→ Stored data
|---|

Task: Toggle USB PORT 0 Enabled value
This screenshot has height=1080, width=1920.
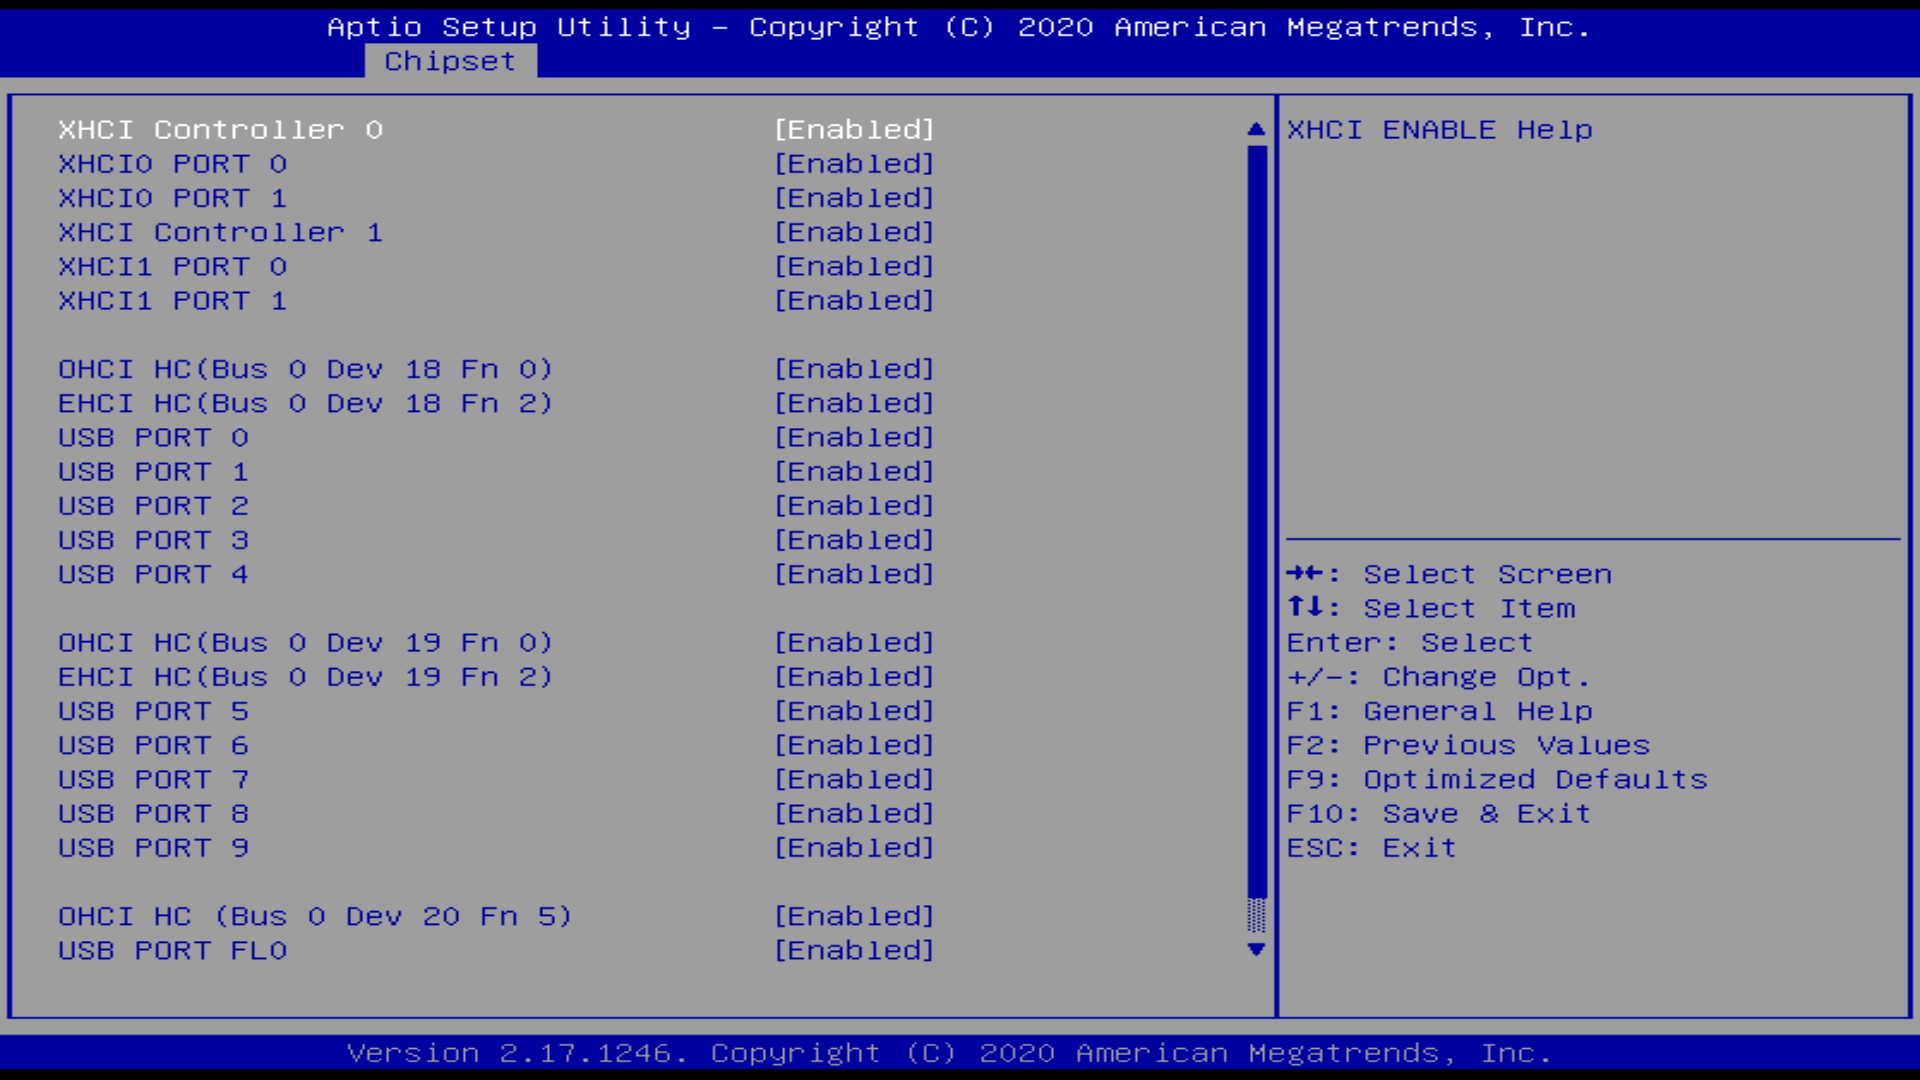Action: pos(854,437)
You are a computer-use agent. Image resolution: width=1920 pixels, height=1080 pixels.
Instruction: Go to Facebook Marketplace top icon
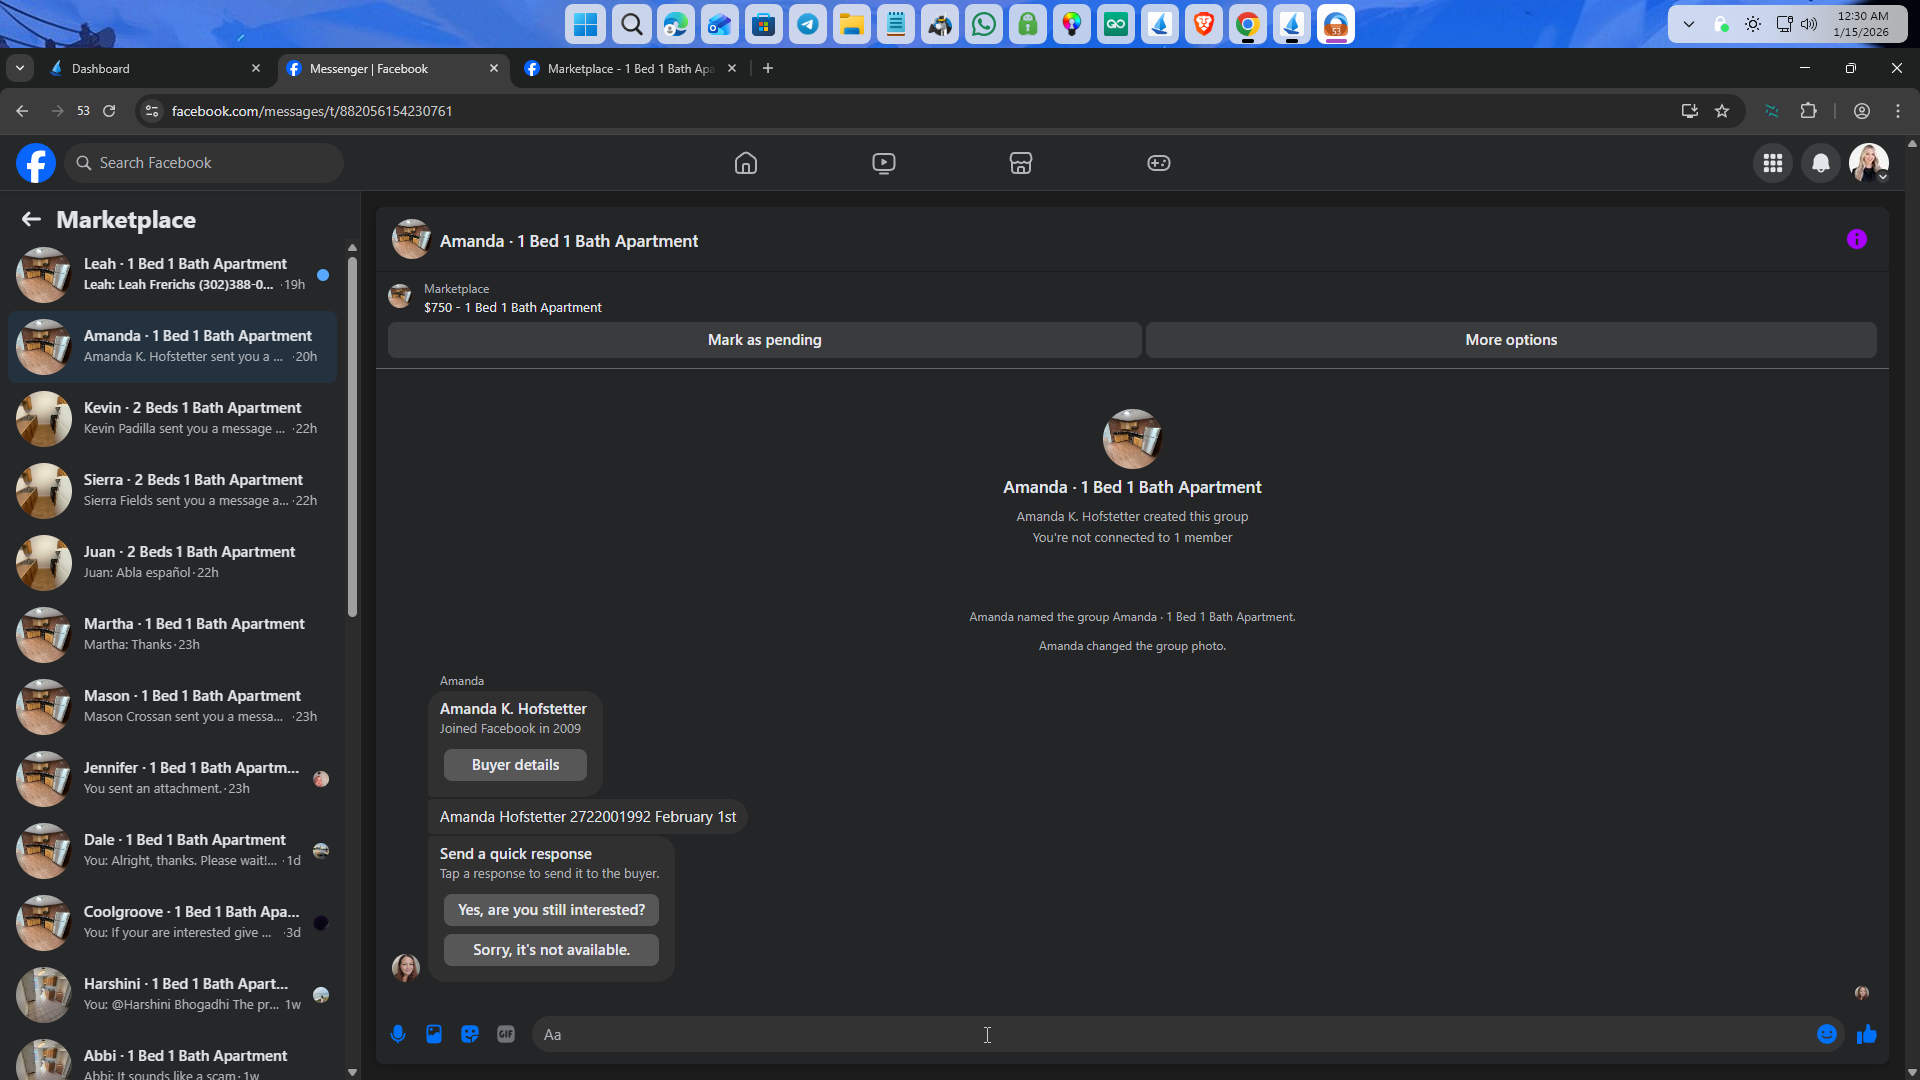pos(1020,163)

|---|

Transcribe every line of the rows above word for word, and leave the pictures out of your copy.

Task: Toggle USB PORT 0 Enabled value
This screenshot has height=1080, width=1920.
Action: pos(854,437)
You are a computer-use agent. Image resolution: width=1920 pixels, height=1080 pixels.
Instruction: Go to Facebook Marketplace top icon
pos(1020,163)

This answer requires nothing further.